Swann (extreme left) and skipper Andrew Strauss (to his right) were instrumental in getting back the Ashes urn. |
And hang on! Before signing off, I would like you all to take a look at this man (I mean read him because he looks slightly better than I do in the worst of my dreams but writes miles greater than I do in the best of my dreams): Andy Zaltzman. Going by his blog, I assume his surname at least is partly or fully contorted or distorted or in plain man’s words modified. Take a look: he is simply hilarious.
4 comments:
Sehwag is greater than most people realize- perhaps the downside of playing in the same era as Sachin, Dravid, Ganguly and even Laxman to some extent. He deserves more recognitiob!
@GP
Agreed agreed :D (indha maari yaarum Dravid-a pathi yezhudhinaa support panna maatengreengale pa! :P)
@ Srini
Sehwag truly deserves the kinda things he does with bat is unthinkable and for me not even sachin can match sehwag in that front.
i think Dilshan also had a great year after being promoted to opening.
Even i am bemused by aussie - pommy selection
True Venky... Ian Chappell who is generally so irritatingly pro-Kangaroo like Shastri and Gavaskar are pro-Mumbai and -Tendulkar himself has said that Viru has revolutionised batting - esp opening batting in tests. No doubt about it!
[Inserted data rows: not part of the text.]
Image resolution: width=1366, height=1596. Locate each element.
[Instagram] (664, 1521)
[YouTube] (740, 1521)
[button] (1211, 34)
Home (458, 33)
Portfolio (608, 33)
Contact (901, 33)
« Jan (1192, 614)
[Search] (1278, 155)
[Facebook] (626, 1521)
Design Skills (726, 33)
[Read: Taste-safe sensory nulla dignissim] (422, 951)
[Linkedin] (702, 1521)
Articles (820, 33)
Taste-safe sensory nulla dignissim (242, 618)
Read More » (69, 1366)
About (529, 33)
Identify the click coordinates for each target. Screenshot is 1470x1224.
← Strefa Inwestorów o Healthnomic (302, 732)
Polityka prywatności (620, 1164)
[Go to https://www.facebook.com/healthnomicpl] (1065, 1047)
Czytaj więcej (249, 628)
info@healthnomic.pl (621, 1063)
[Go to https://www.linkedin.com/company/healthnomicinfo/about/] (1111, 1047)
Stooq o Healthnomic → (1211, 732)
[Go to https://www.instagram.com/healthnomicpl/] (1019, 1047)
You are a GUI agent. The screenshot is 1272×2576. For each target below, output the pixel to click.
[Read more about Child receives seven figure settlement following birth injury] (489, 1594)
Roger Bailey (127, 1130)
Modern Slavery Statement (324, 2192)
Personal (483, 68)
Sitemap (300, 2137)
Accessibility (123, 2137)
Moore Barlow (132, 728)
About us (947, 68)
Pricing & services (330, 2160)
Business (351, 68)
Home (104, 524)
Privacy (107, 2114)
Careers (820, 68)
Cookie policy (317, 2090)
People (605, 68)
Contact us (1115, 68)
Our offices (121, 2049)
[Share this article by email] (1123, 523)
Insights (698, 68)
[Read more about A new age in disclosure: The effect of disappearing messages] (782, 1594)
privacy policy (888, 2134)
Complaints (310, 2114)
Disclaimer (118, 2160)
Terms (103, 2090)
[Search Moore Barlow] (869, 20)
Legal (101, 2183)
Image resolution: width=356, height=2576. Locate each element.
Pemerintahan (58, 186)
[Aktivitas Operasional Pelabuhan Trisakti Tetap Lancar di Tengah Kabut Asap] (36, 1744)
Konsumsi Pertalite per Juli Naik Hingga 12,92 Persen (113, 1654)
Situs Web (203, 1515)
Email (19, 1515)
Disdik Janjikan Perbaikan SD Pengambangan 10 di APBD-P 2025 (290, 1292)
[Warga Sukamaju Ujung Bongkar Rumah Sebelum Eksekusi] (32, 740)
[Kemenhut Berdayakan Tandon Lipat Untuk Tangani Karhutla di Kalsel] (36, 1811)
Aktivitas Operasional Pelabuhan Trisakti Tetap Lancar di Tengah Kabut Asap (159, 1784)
But to me it is also the whole package that matters... I would not say I am not entertained or thrilled when Sehwag bats (I'd be lying if I did :D) but the man is one-dimensional which so far has been more positive than negative. As people keep saying KISS is his modus operandi. But an opener should be versatile: that way Gautam Gambhir is someone I rate higher. He batted for 13 hours in Napier last year to save a test - apparently the highest number of hours anyone has batted in ten years to save a test. Gautam again is by nature a dasher, nowhere near Viru, but he could adapt. Sehwag cannot. You don't get everything in life, do you? :D
Also, I meant complete package, the person. In his initial years he was more mellow... he still is very calm on the cricket field as I say in this post but he has become very arrogant lately not just with his comments but also with the way he takes on the media claims himself to be better than most batsmen - apart from SRT - etc. In a team game, that surely is not a good thing! Besides all that, the man is a ROCK STAR as Danny Morrison would say. :D
As for Dilshan, yes, he has had a good year in both forms... but I am not even sure if he was part of the nominations. Vettori was not nominated either which is a pity because he had another fine year and almost anonymously he was brilliant for the Kiwis.